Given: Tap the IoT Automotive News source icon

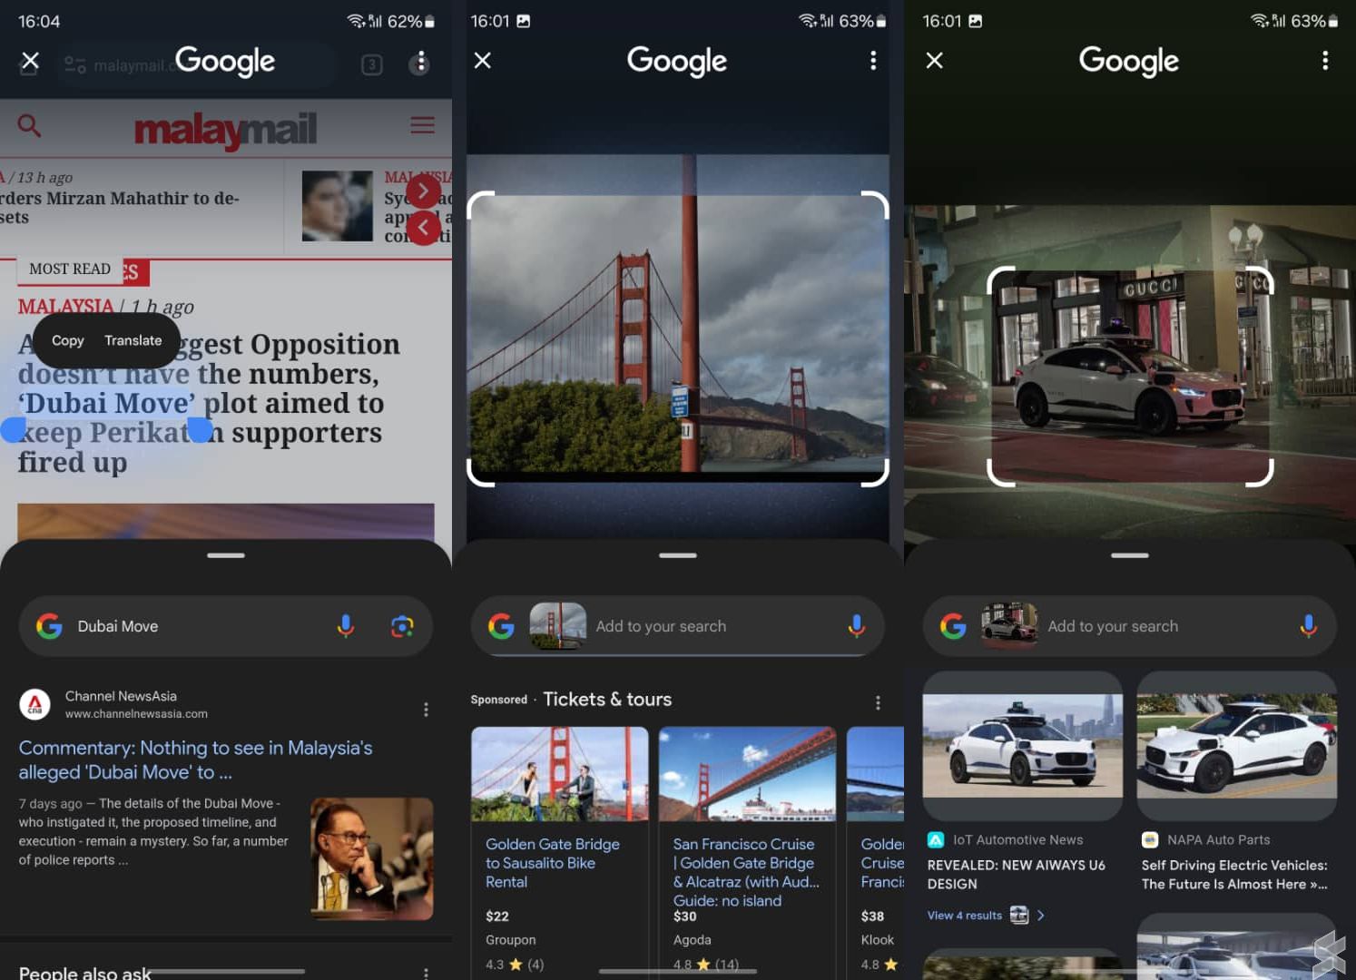Looking at the screenshot, I should pos(936,839).
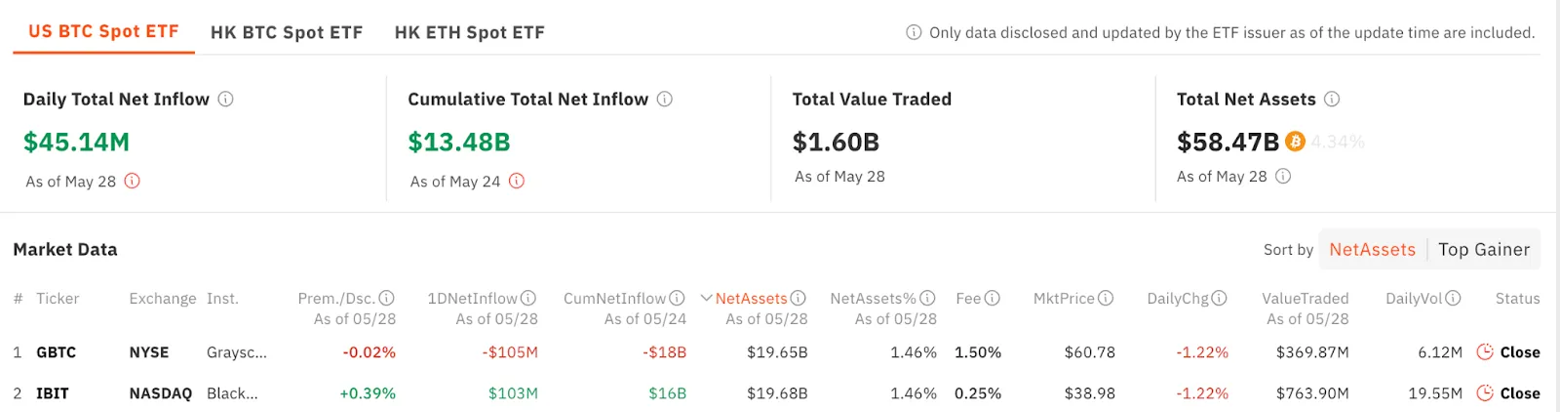
Task: Open the IBIT ticker row
Action: [53, 393]
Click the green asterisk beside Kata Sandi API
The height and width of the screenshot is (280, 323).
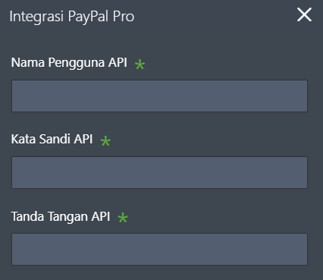(x=105, y=141)
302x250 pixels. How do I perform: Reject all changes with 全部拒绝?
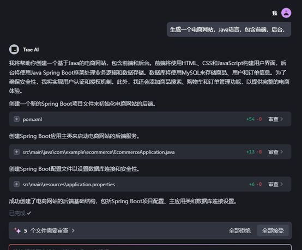click(x=240, y=230)
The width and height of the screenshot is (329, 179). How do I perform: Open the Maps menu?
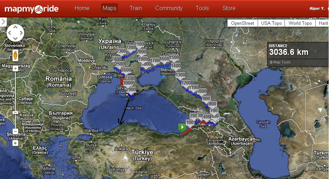(x=109, y=8)
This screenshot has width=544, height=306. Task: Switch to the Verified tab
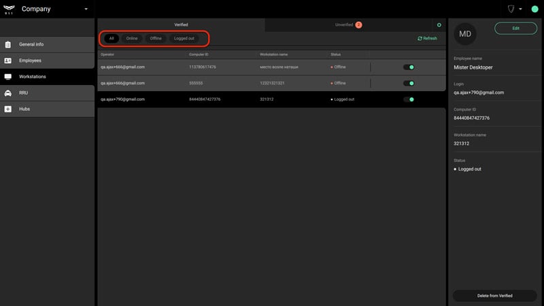[181, 25]
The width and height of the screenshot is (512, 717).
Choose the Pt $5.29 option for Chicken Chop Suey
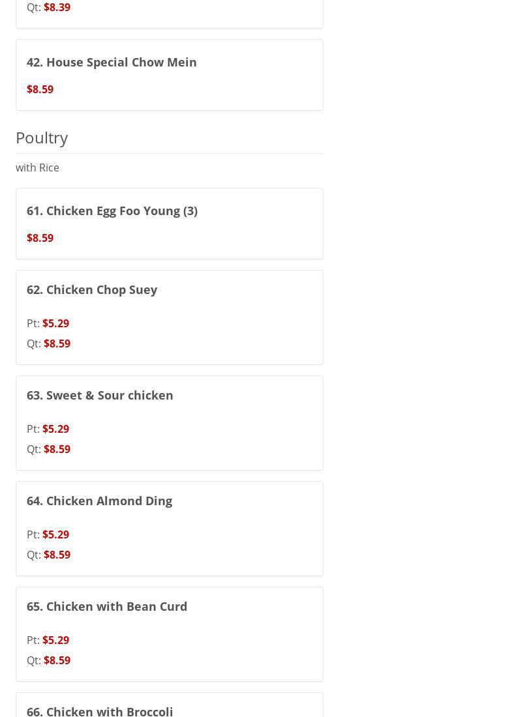pyautogui.click(x=55, y=323)
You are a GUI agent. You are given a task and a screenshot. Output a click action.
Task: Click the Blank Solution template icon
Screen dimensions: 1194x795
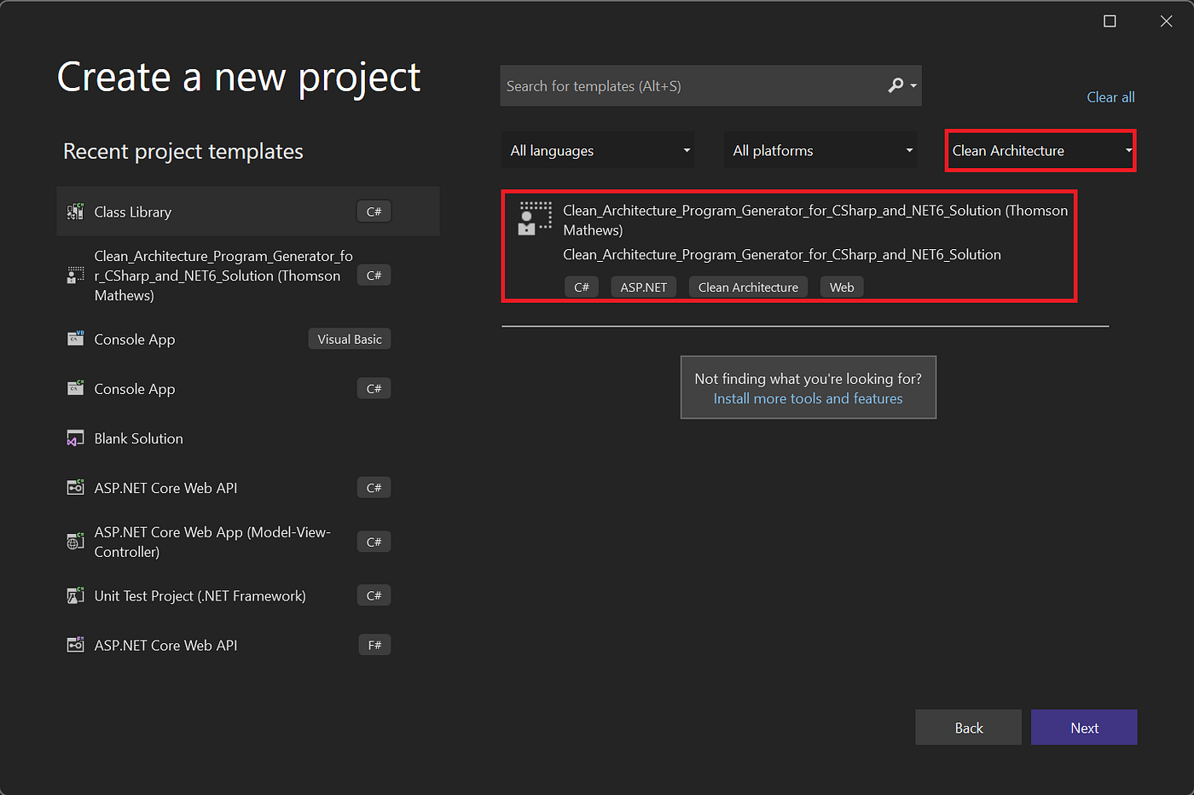(75, 438)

◆ Description of the task: Begin at the line containing "This screenshot has" and restate exactly every line through the end of the material, skipping the pictures.

◆ Result for this exercise:
This screenshot has width=544, height=306. Task: Switch to the Verified tab
[181, 25]
The width and height of the screenshot is (512, 717).
Choose the Pt $5.29 option for Chicken Chop Suey
pyautogui.click(x=55, y=323)
You are a GUI agent. You are given a task and a screenshot. Output a click action.
Task: Click the Blank Solution template icon
Screen dimensions: 1194x795
(75, 438)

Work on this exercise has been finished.